**WHAT THIS TASK INVOLVES**
Rewrite the rows starting with the line that contains "Task: Open '2021: Diese" and going on through the end of the rows, renaming "news link" to "headline link" and leaving everything else unchanged.
== ENTRIES
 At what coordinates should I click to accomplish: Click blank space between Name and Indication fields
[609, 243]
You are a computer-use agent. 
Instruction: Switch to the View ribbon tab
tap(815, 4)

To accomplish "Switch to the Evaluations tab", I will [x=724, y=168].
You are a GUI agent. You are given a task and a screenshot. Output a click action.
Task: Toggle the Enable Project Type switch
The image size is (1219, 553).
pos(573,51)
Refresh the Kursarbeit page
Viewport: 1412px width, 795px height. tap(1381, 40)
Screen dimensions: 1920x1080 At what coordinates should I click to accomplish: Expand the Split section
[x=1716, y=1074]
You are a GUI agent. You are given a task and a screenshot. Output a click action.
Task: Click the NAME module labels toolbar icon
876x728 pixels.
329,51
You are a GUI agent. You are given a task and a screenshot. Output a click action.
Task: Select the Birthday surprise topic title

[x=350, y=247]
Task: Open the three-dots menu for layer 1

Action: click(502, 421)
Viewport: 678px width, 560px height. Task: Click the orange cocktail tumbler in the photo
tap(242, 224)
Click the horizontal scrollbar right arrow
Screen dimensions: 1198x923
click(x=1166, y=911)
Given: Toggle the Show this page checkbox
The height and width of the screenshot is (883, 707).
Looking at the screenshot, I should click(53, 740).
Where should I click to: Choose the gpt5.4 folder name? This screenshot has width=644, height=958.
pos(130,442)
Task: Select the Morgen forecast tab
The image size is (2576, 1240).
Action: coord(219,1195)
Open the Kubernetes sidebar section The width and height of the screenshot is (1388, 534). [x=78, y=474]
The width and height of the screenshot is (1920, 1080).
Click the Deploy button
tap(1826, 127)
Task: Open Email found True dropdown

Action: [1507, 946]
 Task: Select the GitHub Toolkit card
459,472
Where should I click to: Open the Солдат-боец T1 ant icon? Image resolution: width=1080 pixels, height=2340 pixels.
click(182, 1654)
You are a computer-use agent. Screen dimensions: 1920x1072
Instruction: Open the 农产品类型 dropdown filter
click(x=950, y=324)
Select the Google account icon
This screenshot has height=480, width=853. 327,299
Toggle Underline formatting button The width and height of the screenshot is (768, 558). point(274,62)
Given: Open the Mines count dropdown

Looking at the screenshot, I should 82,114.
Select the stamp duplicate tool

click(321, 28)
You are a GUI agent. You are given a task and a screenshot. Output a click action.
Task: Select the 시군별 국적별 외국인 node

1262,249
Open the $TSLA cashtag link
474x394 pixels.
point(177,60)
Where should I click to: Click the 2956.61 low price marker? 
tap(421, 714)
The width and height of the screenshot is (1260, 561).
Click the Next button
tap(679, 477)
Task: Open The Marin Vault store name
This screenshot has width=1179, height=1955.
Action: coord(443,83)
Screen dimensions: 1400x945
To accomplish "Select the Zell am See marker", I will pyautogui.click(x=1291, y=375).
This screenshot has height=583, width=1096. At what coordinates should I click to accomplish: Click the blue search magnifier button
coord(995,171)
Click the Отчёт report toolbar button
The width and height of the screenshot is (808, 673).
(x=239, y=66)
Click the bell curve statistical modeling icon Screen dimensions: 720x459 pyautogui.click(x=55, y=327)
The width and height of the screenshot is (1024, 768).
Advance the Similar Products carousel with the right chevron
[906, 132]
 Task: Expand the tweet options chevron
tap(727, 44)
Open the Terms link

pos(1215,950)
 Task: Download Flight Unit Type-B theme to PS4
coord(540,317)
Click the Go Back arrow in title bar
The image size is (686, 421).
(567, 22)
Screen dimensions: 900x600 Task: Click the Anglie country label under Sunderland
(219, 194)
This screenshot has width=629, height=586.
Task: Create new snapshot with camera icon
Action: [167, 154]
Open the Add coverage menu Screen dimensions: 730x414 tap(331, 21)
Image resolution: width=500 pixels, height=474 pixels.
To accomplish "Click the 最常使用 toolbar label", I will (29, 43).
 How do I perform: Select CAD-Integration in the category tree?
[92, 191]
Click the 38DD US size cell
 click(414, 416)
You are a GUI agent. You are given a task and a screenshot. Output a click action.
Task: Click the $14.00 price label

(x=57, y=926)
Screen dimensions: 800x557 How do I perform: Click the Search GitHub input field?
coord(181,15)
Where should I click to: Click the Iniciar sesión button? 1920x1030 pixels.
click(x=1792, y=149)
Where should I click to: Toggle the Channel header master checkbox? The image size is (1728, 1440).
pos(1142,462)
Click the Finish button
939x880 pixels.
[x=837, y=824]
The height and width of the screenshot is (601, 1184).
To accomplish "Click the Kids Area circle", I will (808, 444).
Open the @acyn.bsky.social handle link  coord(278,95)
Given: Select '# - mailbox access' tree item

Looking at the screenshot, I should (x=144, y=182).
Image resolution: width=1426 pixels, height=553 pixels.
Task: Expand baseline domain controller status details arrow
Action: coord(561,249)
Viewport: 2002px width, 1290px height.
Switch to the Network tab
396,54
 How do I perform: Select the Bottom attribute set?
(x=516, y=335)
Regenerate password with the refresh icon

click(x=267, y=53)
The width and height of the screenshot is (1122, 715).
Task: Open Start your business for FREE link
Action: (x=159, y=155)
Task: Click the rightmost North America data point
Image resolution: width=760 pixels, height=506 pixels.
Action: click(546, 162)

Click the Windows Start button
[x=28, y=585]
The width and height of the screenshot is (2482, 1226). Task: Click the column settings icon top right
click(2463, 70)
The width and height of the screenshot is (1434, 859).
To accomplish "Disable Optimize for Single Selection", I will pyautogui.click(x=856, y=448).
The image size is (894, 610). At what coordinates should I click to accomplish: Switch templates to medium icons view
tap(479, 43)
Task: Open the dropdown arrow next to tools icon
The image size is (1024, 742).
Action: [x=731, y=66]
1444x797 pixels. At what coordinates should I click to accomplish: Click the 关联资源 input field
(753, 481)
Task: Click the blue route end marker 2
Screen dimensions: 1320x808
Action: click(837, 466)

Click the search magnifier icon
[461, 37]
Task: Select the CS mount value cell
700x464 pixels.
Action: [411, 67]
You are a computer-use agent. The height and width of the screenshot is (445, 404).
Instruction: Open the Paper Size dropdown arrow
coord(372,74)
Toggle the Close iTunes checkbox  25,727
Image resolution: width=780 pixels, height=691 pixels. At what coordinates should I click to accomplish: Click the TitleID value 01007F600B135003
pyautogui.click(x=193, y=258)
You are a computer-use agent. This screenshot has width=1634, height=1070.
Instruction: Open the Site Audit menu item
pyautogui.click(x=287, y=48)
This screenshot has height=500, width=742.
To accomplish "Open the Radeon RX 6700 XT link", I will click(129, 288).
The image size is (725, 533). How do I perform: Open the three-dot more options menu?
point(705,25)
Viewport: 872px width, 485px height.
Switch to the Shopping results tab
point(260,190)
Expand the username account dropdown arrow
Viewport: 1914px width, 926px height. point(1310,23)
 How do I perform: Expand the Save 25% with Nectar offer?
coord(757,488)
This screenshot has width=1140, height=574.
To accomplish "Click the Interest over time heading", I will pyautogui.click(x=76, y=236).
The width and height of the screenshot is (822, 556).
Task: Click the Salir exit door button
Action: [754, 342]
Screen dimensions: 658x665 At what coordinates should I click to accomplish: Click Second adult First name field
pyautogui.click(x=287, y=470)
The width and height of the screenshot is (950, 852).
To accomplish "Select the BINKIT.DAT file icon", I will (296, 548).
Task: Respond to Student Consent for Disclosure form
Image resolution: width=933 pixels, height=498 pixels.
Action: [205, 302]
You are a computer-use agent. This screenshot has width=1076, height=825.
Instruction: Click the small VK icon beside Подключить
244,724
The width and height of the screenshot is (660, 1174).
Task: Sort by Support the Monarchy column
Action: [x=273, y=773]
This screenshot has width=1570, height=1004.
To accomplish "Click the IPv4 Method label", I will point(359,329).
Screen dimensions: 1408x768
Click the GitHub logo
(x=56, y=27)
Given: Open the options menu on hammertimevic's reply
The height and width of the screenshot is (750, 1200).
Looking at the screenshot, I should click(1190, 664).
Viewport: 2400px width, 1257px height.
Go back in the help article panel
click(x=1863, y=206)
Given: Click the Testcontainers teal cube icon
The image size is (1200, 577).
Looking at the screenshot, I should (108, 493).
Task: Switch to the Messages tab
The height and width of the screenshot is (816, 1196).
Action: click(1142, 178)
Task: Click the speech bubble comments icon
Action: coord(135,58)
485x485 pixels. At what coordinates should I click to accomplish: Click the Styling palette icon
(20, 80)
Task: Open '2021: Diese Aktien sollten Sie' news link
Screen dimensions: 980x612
====
**RESULT FOR THIS TASK**
Task: Open '2021: Diese Aktien sollten Sie' headline link
Screen dimensions: 980x612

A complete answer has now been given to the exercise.